There’s a game I created in the lead up to the trip, it’s called ‘Tell people you’re going to Iran.’ It involves telling people you’re going to Iran. I’d go through the itinerary, then pause and say ‘Oh yeah, and Iran’. It was like saying you just shat yourself. Someone would drop their glass. Any American patriots in earshot would get straight onto the phone about me aiding the enemy. Most people develop a look on their face that says ‘Why? Why, why oh why?’. Then they come right out and say it, ‘Why would anyone want to go to Iran, they’re dangerous people.’ I would then strike an arrogant, patronising tone, and mock people about their ignorance. I then loudly ridicule them for getting their news from Rupert Murdoch, before storming outside in a huff, clicking my fingers so that my entourage and loyalists follow. It’s when I’m outside I realise no one followed, and they’ve already forgotten about me and moved on to something else, so I just go home. I leave pubs like that a lot, I try and say goodbye but everyone just ignores. ‘Guys, I’m off, see you later’. Nothing. ‘Who was that guy anyway?’

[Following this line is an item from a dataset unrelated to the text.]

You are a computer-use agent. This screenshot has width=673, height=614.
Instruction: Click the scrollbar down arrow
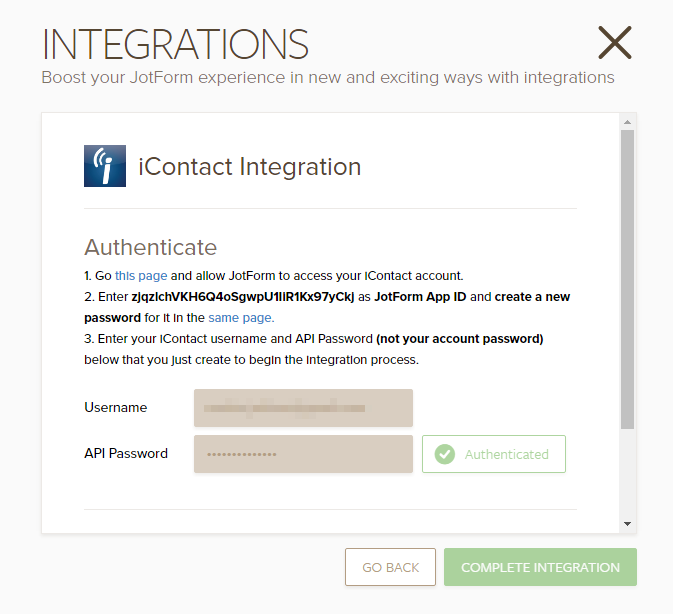tap(627, 523)
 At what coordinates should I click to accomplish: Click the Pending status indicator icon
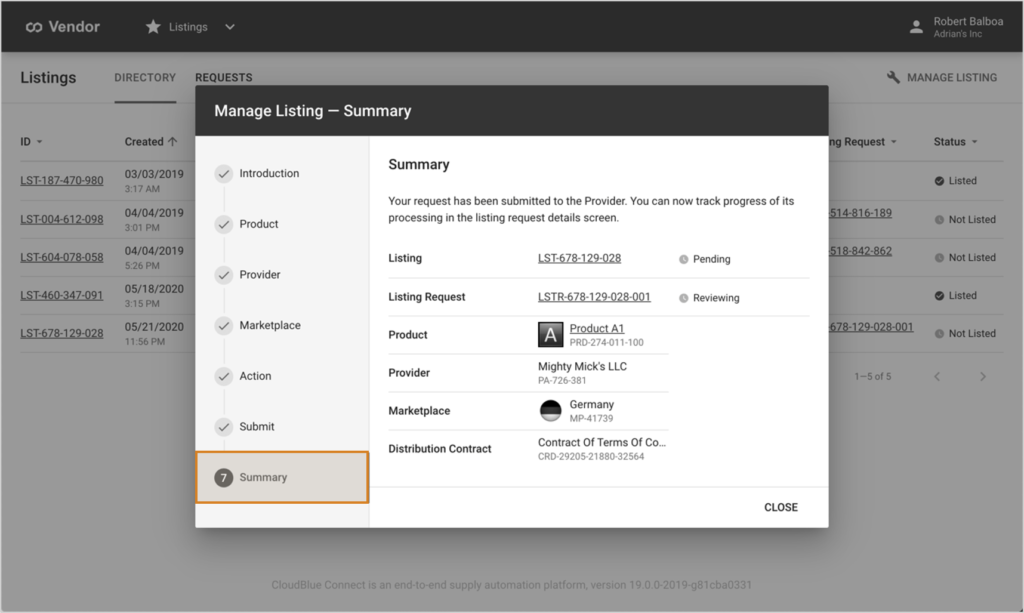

Me thinking I’m going to get stoned to death or kidnapped in Iran, is like a Persian or Arab thinking that if they go to the US/UK, they’ll ┬ábe stripped naked and photographed on their knees with a dog collar, and then killed by sadistic western soldiers, as happened in neighbouring Iraq. Or have their door kicked down and house burned by heroic troops. We only hear the bad stuff about Iran, and the bad stuff is bad (Sharia Law, anyone?), but it’s only a snippet of a vast, ethnically diverse country, in much the same way that there’s much, much more to the USA than military invasions. We can’t judge entire nations and their people purely on the bad apples. Heck, what would happen if the world judged Australia on its choice of Prime Minister? We’d be laughed at everywhere we went, more so. There is no way you can explain Tony Abbot. I’ve tried, it can’t be done. Just take it. Americans abroad had to cop it during the era of W Bush, it’s only fair that we too accept ridicule for giving power to a brain dead ideologue.

Is Iran dangerous? Well, yes – if, I plan on having gay sex, taking drugs or try to enter the country illegally. That said, Iran is a much safer place to try and enter ‘illegally’, than say, Australia. You don’t wanna mess around with that countries borders, they’re fucking crazy. ‘Stop the boats! Lock them up! Send them to Papua New Guinea!!!’. Wtf? Furthermore, I like to keep all options open on a trip, so I’m not ruling out gay sex, or snorting heroin from the breasts of a muslim escort . I play hard, and I play fast – a bull like me has no time for rules. (For any Revolutionary Guards reading, I’m just pullin your headscarf). From what I read, Iranians are among the most ridiculously friendly people in the world – they’re so happy you decided to see their country, they just wanna make a good impression. That, and they’re naturally hospitable people, much like many people across the Middle East.

This is my closing statement before crossing the border, everyone huddle round, cue piano… Throughout the world, Governments tend to serve themselves and the careers of their their staff. The militaries serve their weapon contracts and geopolitical strategic interests. Corporate media serves the interests of the military and big business. The people just try and get by off what they’ve got, whether in New York or Tehran. Iran? Respect the law, know the customs, learn some phrases, be open to conversation, don’t snort smack from a Muslim’s breasts.

See you on the other side*

*Please note, my head and my body may reach the other side separately. In such circumstances, you are encouraged to reduce mail costs by shipping all body parts back to the family in the same package. Modest funeral requested.